L'indirizzo liberistico-privatistico non raccoglie, però, consensi unanimi. Non pochi funzionari pubblici, ma anche operatori economici e industriali, restano favorevoli al mantenimento, almeno parziale, di forme di controllo dello Stato sul processo di ricostruzione, utilizzando gli strumenti dirigistici ereditati dal fascismo, che i liberisti intransigenti vogliono invece smantellare.
In particolare, i partiti della sinistra difendono la continuazione del razionamento dei generi alimentari, allo scopo di garantire un reddito reale minimo in natura a tutta la popolazione, e puntano al cambio della moneta, cioè alla contemporanea messa fuori corso di tutti i tagli di monete e banconote circolanti, da sostituire con monete e banconote di nuovo conio. Con il cambio della moneta essi contano di poter attuare due obiettivi: da un lato, ridurre la circolazione monetaria e per questa via contenere l'inflazione; dall’altro, costringere i detentori di grandi patrimoni in contanti, generalmente speculatori arricchitisi negli anni di guerra, a venire allo scoperto, permettendo così la riscossione di una cospicua imposta sulle giacenze liquide.
La data prevista per l'attuazione del cambio era in origine il marzo 1946. Ma dopo la caduta del governo Parri, che aveva inserito il provvedimento nel proprio programma, esso viene lasciato cadere. Sono in particolare i liberisti a opporsi, anche perché temono che un'imposta sui depositi liquidi possa minare la fiducia dei risparmiatori.

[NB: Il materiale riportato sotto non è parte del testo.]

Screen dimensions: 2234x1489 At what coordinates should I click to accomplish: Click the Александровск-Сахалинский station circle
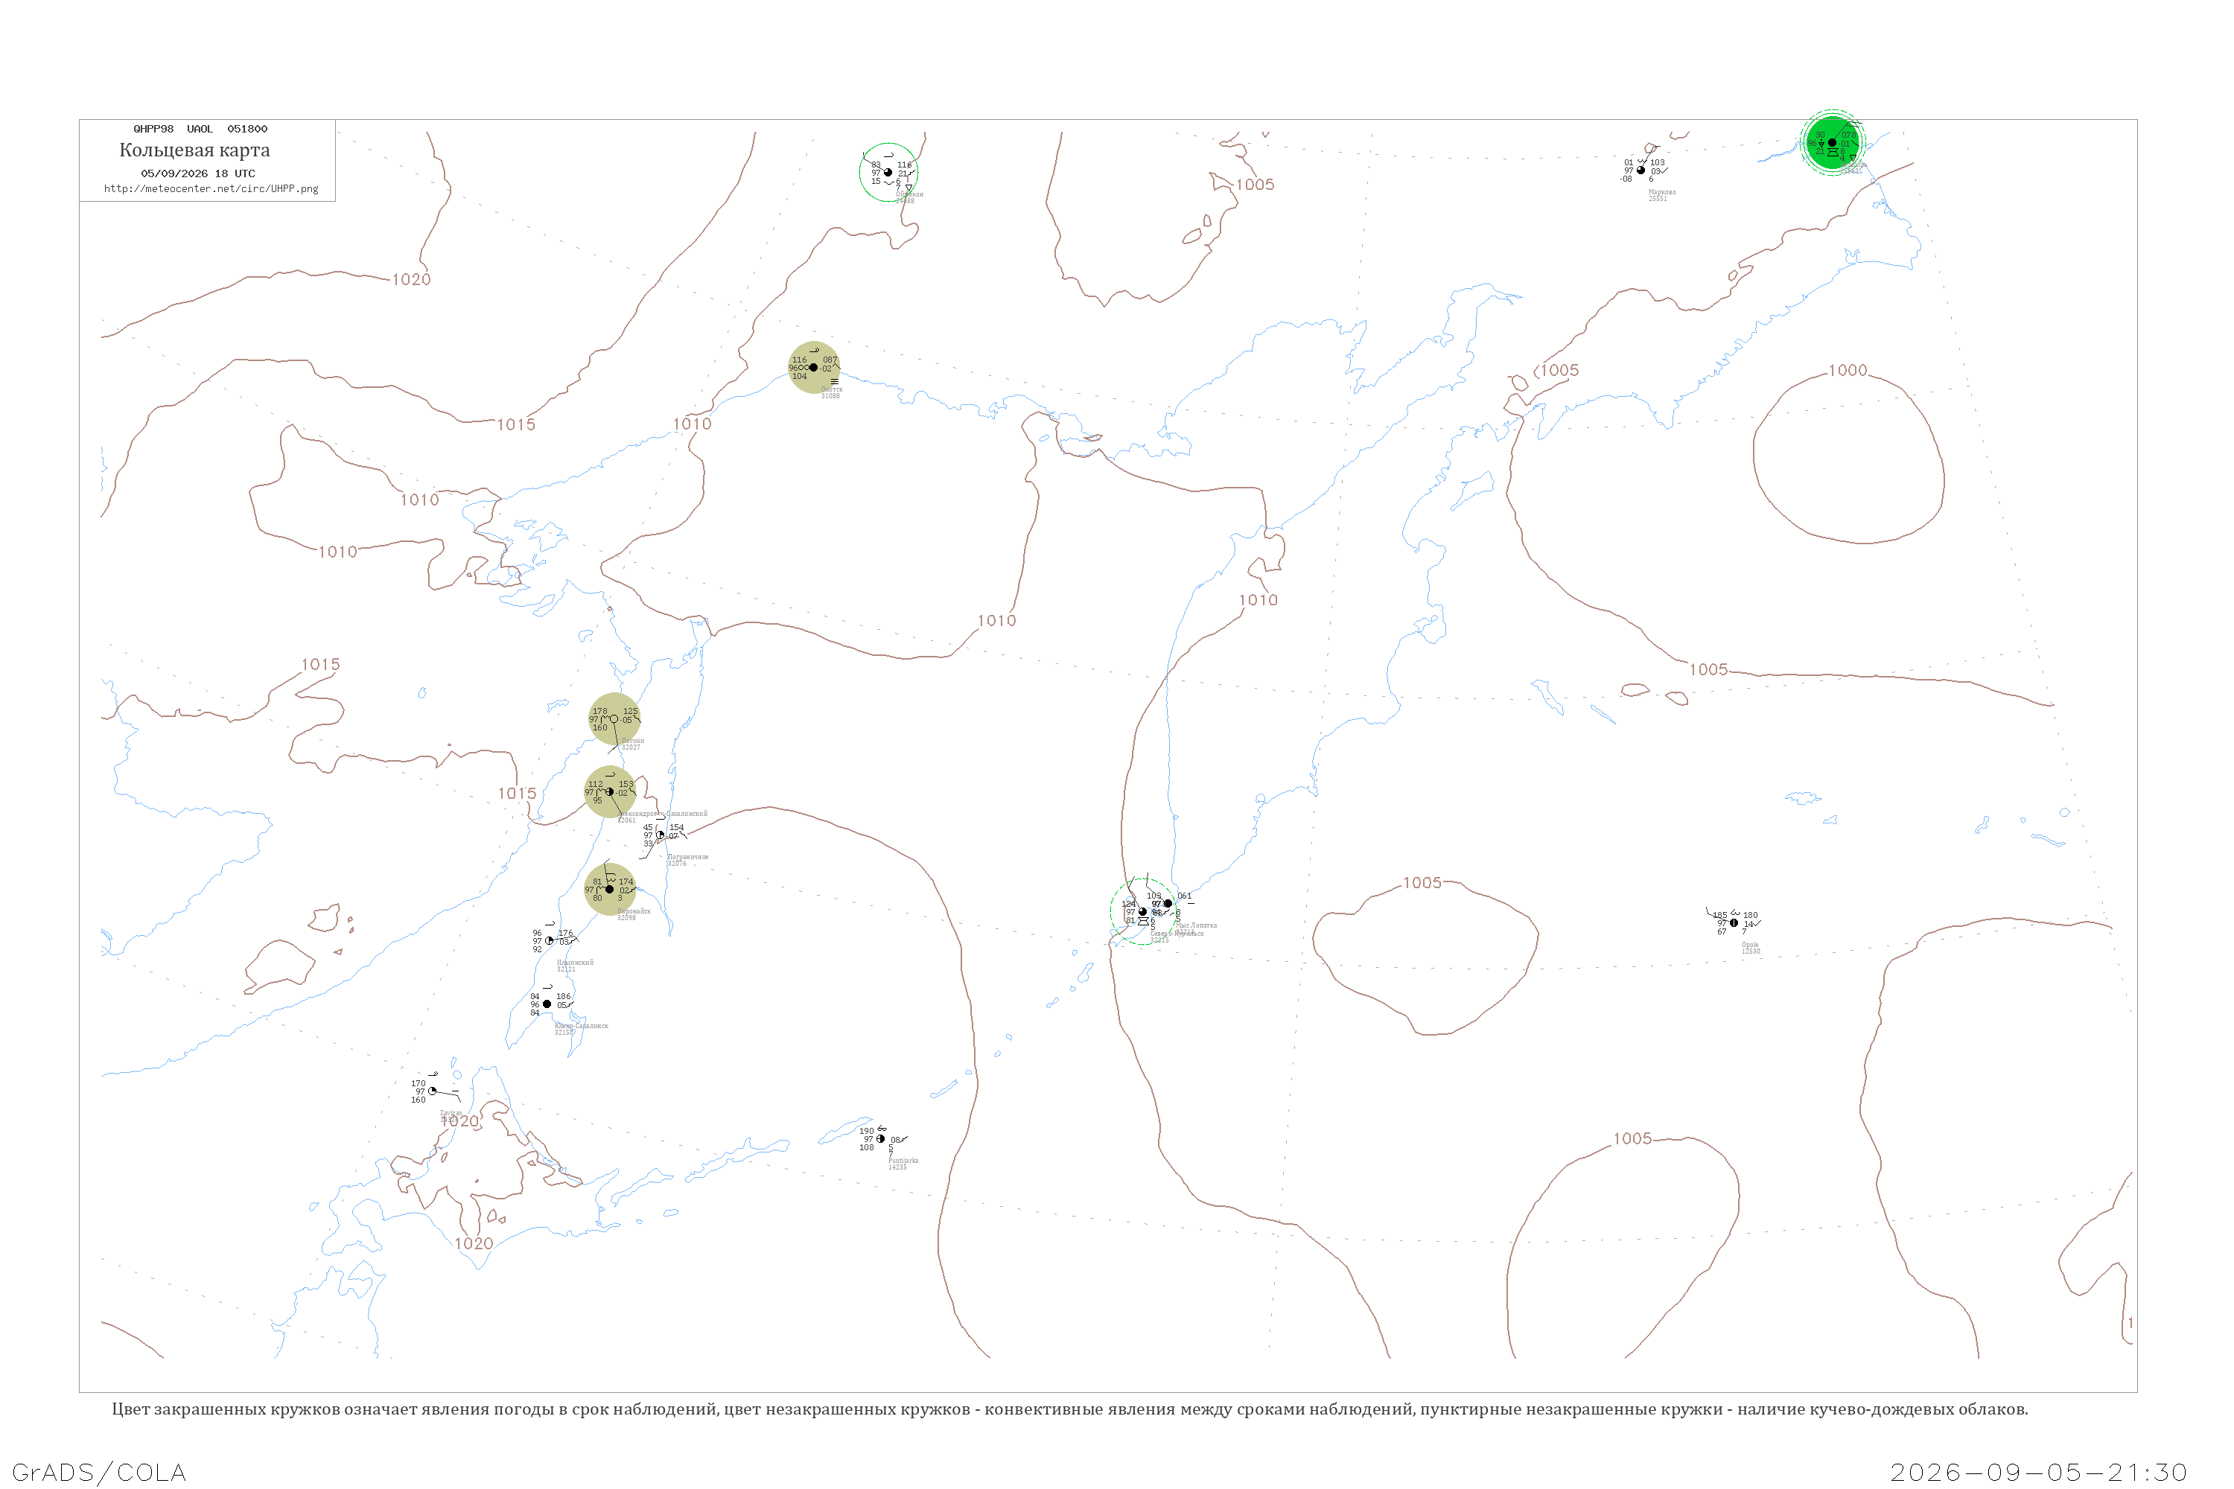click(610, 792)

La politica di Einaudi riesce a contrastare efficacemente le ipotesi di programmazione economica, ottiene notevoli risultati nel rilancio dell'iniziativa privata e nell'inserimento dell'economia italiana nelle correnti commerciali internazionali, ma non riesce a contenere le concentrazioni industriali e finanziarie, favorite al contrario dalla stretta creditizia, che rende le imprese più deboli facile preda delle più forti. Inoltre la presenza dello Stato nell'economia non viene smantellata, come era nelle aspettative e nei piani dei liberisti intransigenti. L'IRI da un lato, l'Ente nazionale idrocarburi dall'altro (che conosce nuovo impulso proprio nei tardi anni Quaranta per iniziativa di Enrico Mattei) divengono la base del sistema delle partecipazioni statali, che continua in modo nuovo l'economia mista" varata dal fascismo.